×

ニュース

皇太子時代の初来広 克明 広島市立中央図書館 陛下の写真70点所蔵

被爆4年後 街の爪痕巡る

 天皇陛下が皇太子の頃の1949年、被爆地広島を初めて訪れられた様子を克明に収めた写真70点が見つかった。広島市が「原爆記念品」「平和塔」と見学順に説明を付けたアルバムを作成していた。米軍の原爆投下から4年後、復興に挑む市民の姿も捉えた貴重な記録だ。旧「広島市役所市史編纂(へんさん)室所蔵」の印が押され、現在は市立中央図書館が所蔵している。(西本雅実)

 宮内府(現宮内庁)49年3月24日付の内閣宛て公文(国立公文書館所蔵)には、学習院高等科へ進む15歳の春休みに「皇太子殿下来たる四月一日東京御発…」と、広島への「行啓」を明記して2日間の見学先も挙げていた。

 「皇太子殿下御来広の際の写真帖(ちょう)」と表紙に記したアルバム(約28×38センチ)は4月5日、楠瀬常猪知事や浜井信三市長たちの広島駅出迎えから始まる。爆心地の約1キロ、焼け残った鉄筋市庁舎を訪れ、熱線を刻む瓦など「原爆記念品」を見て、4階屋上から爪痕が濃い市内を展望された。市西部の県水産試験場でカキのむき身作業なども見学。宮島で宿泊した。

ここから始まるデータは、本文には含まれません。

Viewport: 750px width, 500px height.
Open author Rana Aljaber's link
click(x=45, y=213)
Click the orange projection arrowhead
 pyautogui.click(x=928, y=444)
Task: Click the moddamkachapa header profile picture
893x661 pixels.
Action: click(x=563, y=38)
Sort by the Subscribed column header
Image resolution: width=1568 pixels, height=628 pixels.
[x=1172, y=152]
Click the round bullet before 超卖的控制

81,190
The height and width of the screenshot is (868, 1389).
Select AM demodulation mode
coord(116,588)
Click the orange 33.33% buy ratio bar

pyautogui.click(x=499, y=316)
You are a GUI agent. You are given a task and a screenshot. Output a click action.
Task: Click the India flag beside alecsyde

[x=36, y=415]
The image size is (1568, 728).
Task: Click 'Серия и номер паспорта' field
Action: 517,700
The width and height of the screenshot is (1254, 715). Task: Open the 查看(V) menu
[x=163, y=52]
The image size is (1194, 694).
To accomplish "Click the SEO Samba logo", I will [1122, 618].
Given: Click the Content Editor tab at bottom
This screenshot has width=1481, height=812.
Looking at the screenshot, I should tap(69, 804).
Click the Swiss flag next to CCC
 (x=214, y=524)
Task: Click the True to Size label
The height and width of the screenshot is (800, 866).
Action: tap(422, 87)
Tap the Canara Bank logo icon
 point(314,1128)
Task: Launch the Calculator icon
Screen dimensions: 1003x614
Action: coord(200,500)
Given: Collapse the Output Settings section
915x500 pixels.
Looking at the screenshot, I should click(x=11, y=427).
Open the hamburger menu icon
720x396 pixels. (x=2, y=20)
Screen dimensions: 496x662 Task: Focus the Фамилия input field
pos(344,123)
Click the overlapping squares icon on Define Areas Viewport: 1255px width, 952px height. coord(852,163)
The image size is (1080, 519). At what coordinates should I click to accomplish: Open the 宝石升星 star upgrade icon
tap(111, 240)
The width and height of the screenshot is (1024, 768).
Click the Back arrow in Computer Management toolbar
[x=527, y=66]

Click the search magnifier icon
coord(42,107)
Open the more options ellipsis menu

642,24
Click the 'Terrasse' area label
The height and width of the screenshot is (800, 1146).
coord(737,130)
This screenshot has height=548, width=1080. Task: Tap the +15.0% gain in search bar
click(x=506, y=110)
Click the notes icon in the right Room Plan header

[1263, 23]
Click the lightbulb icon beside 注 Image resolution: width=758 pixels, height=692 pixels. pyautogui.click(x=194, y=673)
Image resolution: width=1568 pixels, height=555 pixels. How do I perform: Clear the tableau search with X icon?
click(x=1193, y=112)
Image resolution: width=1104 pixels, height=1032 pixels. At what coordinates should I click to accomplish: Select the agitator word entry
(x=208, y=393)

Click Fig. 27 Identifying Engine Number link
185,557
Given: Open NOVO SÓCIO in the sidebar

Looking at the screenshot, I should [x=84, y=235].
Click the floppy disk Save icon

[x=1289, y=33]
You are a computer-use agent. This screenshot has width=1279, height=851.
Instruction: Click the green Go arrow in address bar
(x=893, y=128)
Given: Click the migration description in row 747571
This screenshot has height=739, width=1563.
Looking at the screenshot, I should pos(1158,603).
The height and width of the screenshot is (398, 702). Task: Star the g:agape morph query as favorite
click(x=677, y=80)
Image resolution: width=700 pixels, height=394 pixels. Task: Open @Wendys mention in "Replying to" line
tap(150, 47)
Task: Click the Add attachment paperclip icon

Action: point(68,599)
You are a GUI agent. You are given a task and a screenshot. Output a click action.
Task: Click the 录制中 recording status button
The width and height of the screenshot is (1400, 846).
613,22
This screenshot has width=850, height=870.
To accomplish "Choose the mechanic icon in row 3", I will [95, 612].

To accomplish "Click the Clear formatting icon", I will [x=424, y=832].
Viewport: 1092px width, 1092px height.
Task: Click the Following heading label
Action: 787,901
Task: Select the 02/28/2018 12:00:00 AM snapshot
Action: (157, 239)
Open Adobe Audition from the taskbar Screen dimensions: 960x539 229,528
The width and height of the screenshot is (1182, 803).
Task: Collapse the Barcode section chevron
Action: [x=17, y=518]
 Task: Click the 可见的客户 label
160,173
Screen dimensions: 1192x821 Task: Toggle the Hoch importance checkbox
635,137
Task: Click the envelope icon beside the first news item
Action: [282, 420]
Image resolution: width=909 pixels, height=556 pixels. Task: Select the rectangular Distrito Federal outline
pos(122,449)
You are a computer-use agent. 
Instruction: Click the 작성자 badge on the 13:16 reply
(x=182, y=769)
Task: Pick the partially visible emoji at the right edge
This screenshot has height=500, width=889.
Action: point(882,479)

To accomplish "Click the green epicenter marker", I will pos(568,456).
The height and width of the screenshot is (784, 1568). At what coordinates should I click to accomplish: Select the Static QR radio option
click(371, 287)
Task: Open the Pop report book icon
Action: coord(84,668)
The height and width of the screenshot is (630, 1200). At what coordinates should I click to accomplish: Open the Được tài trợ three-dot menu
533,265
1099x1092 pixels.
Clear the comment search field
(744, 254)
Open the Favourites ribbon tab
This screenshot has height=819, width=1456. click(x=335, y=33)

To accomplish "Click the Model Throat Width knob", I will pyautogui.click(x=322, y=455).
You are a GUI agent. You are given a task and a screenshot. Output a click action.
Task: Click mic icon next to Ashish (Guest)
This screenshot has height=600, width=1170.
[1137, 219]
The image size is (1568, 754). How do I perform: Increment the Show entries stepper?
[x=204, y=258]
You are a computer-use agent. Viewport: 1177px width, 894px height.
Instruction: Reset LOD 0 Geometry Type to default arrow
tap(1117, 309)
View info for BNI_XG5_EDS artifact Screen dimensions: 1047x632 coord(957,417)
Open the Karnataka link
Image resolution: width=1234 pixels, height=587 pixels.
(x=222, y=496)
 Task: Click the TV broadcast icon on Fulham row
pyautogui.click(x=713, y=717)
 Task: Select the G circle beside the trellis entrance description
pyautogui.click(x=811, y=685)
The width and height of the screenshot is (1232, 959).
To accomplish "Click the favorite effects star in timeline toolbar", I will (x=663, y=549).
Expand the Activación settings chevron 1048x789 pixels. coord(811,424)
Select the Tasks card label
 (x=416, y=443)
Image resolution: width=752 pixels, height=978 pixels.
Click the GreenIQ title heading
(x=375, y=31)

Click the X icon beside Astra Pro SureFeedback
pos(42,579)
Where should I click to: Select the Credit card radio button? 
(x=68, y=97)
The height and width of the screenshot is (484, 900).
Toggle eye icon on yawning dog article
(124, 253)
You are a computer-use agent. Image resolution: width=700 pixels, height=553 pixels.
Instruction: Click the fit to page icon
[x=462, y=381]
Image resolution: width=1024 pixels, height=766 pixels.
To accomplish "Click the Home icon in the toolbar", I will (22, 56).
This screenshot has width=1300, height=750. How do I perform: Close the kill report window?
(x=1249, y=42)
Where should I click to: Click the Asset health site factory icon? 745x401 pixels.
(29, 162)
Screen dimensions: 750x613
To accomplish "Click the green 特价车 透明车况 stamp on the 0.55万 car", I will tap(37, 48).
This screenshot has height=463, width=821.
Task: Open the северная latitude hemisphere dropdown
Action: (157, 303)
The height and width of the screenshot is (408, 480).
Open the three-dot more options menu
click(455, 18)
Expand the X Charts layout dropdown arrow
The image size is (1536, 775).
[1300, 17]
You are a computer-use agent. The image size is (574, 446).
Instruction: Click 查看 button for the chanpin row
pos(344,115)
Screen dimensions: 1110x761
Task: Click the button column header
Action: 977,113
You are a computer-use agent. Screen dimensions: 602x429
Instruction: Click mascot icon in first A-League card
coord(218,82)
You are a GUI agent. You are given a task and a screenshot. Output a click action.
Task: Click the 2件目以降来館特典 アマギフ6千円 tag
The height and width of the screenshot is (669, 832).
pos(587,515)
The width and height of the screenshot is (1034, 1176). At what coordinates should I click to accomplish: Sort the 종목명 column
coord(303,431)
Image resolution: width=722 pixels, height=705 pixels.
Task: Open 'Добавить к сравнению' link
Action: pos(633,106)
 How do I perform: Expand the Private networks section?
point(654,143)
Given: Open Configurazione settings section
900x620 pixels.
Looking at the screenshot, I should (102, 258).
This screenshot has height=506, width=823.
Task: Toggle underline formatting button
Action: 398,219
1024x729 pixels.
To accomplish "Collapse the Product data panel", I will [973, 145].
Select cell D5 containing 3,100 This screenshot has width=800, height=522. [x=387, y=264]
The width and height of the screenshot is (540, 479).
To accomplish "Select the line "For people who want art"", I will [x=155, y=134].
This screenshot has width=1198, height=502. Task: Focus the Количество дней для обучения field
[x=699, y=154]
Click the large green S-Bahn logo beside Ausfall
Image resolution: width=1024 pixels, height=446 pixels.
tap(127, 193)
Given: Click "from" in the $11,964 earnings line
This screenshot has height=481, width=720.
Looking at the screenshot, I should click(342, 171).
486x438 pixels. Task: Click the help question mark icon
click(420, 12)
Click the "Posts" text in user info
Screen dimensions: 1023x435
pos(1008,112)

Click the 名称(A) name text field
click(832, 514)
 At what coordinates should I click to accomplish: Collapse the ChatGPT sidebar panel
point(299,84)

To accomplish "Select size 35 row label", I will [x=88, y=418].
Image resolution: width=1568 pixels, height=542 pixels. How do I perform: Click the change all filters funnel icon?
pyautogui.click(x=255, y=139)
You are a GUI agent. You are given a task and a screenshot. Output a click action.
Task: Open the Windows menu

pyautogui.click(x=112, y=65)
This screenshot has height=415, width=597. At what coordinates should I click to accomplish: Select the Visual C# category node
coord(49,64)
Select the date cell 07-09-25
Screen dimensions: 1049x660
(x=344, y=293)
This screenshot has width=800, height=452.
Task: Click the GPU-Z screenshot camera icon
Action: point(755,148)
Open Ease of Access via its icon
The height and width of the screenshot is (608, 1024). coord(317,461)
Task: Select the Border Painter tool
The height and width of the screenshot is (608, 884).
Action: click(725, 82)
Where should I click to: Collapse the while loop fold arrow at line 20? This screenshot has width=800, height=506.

 翌6日は、米国が宇品港そばの旧凱旋(がいせん)館に設けていた原爆傷害調査委員会(ABCC)研究所を訪問。爆心地跡一帯に向かい、広島児童文化会館で市内小中学生の歓迎会に臨まれた。旧陸軍が拠点としていた基町に民間の寄付で約1400人収容の会館が前年に完成した際、野球道具や「世界名作物語」集を贈っていた。広島行啓のメイン行事であった。

 「あの惨劇に二度と人類をおとしいれぬよう、私たちはかたい決意をもつて平和に向(むか)わなければなりません…私も責任を自覚して勉強や修養に努力したいと思います」と述べた(中国新聞社が別会社で発行した「夕刊ひろしま」49年4月7日付全文から)。

 続いて、後に平和記念公園となる中島地区を市民に囲まれながら歩き、47年に始まった平和祭(現在の平和記念式典)の会場として建った「平和塔」を見て、木碑が立つ「供養塔」で礼拝された。

 広島への行啓や天皇行幸啓は、県が宮内庁との折衝を担い秘書課が関連資料を保存するが、49年は残っていないという。今回の70点は、県や市が撮影・依頼したものを、市が52年に置いた旧市史編纂室が整理し写真帖にしたとみられる。

「慰霊の旅」原型

「ヒロシマ戦後史」の著者、宇吹暁さん(元広島女学院大教授)の話
 今上天皇が取り組んだ「慰霊の旅」の原型ともいえる写真集だ。連合国軍総司令部(GHQ)の占領統治下、原爆被害を知ってもらいたい、訪問を通じて国内外にも伝えたいとの広島の願いも浮かび上がる。ABCC訪問は政府と地元双方の米国への配慮がうかがえる。天皇による慰霊の意味を見つめ直す作業がさらに要るだろう。